───── Data supplied

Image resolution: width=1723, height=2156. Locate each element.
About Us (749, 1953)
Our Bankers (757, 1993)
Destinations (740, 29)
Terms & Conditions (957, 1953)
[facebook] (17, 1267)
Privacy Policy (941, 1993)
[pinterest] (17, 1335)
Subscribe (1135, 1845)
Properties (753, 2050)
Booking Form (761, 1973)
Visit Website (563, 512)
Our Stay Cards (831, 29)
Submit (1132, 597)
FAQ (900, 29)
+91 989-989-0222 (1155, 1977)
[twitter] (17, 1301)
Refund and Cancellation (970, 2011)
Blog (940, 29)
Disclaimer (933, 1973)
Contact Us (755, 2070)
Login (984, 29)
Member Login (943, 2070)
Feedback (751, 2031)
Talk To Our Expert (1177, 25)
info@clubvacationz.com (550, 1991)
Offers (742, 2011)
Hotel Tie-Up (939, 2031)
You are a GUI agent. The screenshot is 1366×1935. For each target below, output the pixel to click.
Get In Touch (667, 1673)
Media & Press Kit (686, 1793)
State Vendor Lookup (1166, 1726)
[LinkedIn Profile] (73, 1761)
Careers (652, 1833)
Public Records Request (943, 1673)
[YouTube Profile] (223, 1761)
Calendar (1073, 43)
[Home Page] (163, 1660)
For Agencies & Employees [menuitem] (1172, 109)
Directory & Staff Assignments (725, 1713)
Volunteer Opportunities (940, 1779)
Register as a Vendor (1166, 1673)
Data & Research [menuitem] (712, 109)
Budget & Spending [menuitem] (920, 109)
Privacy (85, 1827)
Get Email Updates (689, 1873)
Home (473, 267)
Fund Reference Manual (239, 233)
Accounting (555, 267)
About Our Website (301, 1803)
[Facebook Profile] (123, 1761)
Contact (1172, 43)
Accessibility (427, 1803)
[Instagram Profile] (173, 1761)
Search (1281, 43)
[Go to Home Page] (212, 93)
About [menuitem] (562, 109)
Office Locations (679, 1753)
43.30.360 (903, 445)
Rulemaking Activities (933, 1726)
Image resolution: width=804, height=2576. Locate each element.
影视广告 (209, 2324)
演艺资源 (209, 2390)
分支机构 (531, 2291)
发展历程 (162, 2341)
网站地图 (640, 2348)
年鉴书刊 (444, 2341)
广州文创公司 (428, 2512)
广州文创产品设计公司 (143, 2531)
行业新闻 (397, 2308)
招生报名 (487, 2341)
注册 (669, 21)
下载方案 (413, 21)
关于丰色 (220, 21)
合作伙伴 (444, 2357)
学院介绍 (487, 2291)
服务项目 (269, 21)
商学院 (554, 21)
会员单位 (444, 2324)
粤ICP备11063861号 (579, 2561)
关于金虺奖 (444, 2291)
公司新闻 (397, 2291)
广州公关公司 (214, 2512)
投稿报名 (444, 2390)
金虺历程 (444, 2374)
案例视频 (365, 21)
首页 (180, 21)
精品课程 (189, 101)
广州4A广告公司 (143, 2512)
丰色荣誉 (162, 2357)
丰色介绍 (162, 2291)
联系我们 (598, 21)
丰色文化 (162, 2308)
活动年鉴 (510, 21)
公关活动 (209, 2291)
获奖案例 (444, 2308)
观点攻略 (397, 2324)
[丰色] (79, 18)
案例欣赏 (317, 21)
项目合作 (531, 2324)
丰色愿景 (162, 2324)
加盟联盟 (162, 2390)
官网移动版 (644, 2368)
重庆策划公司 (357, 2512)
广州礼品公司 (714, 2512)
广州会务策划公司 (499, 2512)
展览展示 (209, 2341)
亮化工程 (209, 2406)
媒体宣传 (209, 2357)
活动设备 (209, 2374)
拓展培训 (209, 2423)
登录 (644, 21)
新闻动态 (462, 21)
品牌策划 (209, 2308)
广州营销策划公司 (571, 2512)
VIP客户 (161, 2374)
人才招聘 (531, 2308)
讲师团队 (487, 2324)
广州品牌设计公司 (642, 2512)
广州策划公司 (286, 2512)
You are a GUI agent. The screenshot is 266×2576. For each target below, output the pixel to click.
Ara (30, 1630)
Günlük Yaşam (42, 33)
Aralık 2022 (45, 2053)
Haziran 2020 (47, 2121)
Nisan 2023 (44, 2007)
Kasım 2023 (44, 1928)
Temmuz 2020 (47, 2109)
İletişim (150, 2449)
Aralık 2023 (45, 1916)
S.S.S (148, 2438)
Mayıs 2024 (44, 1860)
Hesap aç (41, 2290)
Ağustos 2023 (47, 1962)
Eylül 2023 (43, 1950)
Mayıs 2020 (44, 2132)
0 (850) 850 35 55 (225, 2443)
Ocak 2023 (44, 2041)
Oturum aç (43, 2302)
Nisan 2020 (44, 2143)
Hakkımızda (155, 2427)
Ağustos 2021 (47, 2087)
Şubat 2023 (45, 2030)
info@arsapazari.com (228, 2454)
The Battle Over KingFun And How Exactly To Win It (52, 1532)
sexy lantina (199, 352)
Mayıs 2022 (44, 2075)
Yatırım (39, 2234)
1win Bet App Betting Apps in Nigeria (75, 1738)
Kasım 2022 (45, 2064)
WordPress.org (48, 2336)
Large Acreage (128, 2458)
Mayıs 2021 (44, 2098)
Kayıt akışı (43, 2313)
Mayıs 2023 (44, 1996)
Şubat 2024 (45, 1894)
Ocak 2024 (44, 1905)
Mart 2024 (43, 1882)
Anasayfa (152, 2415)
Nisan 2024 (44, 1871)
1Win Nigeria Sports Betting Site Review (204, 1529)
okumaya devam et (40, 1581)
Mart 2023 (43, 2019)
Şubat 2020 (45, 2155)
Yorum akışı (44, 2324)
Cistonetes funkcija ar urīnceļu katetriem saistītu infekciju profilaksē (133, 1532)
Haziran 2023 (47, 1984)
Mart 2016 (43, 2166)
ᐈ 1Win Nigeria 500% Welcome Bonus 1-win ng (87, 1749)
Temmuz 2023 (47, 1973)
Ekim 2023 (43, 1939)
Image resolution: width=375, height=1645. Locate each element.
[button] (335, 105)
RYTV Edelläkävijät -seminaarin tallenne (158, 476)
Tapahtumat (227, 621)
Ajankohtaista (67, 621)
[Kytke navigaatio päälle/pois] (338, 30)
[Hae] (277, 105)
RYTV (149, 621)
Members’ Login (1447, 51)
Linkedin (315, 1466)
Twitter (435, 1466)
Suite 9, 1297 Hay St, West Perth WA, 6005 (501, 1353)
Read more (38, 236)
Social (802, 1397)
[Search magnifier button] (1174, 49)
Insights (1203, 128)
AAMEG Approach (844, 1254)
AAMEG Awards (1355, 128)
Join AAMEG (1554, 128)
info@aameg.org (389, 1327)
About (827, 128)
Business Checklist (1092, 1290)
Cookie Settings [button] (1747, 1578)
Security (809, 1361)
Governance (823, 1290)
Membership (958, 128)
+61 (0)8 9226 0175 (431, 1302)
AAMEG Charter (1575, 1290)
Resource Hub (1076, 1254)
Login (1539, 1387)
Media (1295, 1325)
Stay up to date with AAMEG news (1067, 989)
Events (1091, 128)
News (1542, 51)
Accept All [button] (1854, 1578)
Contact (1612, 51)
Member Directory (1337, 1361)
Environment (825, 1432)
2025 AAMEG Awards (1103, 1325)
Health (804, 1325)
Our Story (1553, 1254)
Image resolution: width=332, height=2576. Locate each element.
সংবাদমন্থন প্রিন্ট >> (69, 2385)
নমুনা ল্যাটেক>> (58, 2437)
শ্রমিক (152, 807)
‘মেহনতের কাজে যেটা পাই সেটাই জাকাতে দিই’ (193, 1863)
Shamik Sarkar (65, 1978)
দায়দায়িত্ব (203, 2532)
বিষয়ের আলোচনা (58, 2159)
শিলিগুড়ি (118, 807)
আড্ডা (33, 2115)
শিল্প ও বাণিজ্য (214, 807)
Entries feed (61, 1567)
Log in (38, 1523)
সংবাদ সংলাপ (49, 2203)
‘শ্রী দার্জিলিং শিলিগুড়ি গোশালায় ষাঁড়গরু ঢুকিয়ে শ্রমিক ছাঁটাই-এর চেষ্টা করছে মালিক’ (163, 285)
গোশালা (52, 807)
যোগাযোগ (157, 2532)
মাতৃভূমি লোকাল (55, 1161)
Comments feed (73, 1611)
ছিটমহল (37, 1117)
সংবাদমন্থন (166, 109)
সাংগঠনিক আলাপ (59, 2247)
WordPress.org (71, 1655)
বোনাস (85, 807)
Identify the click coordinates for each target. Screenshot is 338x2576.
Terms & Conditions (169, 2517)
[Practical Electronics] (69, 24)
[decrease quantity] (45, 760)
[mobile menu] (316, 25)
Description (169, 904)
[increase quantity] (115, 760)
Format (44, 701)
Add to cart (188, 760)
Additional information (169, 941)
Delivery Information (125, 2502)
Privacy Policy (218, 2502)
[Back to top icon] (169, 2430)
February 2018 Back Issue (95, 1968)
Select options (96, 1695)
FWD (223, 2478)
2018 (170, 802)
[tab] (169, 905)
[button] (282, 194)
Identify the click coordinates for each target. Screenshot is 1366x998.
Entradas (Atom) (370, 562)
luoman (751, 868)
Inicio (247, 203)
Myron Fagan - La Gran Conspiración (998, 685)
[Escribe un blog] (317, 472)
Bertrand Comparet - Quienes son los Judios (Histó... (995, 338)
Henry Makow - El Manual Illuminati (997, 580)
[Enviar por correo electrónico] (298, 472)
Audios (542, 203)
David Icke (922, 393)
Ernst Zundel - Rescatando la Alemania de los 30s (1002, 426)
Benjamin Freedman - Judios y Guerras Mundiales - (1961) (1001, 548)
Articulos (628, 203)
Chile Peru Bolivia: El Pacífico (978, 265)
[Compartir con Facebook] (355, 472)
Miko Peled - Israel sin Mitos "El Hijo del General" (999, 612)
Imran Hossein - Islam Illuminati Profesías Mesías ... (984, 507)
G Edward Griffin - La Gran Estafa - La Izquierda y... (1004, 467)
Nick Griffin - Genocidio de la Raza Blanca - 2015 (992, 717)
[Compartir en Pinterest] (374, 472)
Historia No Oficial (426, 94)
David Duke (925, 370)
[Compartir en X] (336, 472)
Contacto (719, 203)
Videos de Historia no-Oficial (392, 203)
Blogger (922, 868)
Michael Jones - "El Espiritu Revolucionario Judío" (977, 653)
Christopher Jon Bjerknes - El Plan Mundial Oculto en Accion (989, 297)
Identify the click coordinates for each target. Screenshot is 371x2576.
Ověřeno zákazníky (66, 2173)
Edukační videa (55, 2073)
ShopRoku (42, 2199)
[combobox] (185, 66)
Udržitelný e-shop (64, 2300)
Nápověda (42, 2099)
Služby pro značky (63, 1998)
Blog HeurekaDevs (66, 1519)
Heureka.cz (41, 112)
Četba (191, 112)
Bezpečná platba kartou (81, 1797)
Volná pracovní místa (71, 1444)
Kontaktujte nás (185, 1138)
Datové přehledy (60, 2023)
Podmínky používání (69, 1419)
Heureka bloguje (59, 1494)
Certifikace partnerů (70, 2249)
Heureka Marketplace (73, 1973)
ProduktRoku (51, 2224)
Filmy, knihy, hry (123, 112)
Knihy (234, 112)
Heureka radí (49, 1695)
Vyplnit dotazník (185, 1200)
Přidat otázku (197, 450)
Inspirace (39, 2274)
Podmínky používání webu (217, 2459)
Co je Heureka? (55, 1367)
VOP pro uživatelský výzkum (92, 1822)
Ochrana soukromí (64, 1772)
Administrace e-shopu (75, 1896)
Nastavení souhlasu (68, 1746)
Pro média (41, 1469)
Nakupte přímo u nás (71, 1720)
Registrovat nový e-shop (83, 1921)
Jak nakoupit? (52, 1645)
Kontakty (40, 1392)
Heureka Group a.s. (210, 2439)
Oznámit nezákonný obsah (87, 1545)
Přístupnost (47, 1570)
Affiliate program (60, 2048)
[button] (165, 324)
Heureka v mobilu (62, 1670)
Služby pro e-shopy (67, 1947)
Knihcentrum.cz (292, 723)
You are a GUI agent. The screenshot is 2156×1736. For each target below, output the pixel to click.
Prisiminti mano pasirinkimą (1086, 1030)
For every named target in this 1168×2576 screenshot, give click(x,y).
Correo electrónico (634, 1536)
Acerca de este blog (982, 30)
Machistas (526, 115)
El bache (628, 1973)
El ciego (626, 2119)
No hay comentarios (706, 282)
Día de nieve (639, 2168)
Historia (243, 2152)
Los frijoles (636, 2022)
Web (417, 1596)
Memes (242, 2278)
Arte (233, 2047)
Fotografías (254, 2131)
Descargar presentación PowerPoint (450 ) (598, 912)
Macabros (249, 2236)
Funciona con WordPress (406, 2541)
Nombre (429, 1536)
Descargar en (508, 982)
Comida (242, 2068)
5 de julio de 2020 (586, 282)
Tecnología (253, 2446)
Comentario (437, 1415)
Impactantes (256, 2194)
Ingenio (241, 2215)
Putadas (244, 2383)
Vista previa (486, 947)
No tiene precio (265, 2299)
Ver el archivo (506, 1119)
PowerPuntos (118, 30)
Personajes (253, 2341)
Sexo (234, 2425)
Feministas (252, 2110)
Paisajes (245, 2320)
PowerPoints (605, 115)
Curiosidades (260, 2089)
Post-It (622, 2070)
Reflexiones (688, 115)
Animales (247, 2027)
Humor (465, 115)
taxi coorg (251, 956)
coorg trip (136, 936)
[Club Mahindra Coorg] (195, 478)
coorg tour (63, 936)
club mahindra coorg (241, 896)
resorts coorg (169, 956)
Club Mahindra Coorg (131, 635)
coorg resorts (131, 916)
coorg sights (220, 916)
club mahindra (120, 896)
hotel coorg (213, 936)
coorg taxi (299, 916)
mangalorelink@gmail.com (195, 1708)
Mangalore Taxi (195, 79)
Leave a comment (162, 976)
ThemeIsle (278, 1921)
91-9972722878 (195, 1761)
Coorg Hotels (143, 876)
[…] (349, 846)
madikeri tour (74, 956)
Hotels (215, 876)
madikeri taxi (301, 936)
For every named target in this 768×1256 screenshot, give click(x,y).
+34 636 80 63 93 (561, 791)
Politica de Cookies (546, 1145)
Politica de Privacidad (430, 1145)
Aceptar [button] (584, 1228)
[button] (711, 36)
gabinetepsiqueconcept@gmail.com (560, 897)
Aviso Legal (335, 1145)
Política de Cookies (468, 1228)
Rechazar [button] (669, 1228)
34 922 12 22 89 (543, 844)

──────────

The problem = Only one stretch of the records above is wanted: the lines between the one holding "43.30.360 (903, 445)" and the one holding "媒体宣传 (209, 2357)", inclusive, reproduced exactly.

Solved exercise =
43.30.360 (903, 445)
Rulemaking Activities (933, 1726)
Image resolution: width=804, height=2576. Locate each element.
影视广告 (209, 2324)
演艺资源 (209, 2390)
分支机构 (531, 2291)
发展历程 (162, 2341)
网站地图 (640, 2348)
年鉴书刊 (444, 2341)
广州文创公司 (428, 2512)
广州文创产品设计公司 (143, 2531)
行业新闻 (397, 2308)
招生报名 (487, 2341)
注册 (669, 21)
下载方案 (413, 21)
关于丰色 (220, 21)
合作伙伴 (444, 2357)
学院介绍 (487, 2291)
服务项目 (269, 21)
商学院 (554, 21)
会员单位 (444, 2324)
粤ICP备11063861号 (579, 2561)
关于金虺奖 (444, 2291)
公司新闻 (397, 2291)
广州公关公司 (214, 2512)
投稿报名 (444, 2390)
金虺历程 (444, 2374)
案例视频 (365, 21)
首页 (180, 21)
精品课程 (189, 101)
广州4A广告公司 (143, 2512)
丰色荣誉 (162, 2357)
丰色介绍 (162, 2291)
联系我们 (598, 21)
丰色文化 (162, 2308)
活动年鉴 (510, 21)
公关活动 (209, 2291)
获奖案例 (444, 2308)
观点攻略 (397, 2324)
[丰色] (79, 18)
案例欣赏 (317, 21)
项目合作 (531, 2324)
丰色愿景 (162, 2324)
加盟联盟 (162, 2390)
官网移动版 (644, 2368)
重庆策划公司 (357, 2512)
广州礼品公司 (714, 2512)
广州会务策划公司 (499, 2512)
展览展示 (209, 2341)
亮化工程 (209, 2406)
媒体宣传 (209, 2357)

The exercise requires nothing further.